> Requirements:
Copy out the entries from the line with "Screen dimensions: 1283x384" to the line with "will click(x=1345, y=24).", including both of those lines, without any changes.

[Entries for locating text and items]
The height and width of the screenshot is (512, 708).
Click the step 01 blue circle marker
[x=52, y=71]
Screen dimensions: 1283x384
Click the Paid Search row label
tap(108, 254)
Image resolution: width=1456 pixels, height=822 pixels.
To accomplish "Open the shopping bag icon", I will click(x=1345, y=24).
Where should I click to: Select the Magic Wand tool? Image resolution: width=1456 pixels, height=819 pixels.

> Solution:
Screen dimensions: 1283x384
Click the Paid Search row label
tap(108, 254)
Image resolution: width=1456 pixels, height=822 pixels.
To accomplish "Open the shopping bag icon", I will click(x=1345, y=24).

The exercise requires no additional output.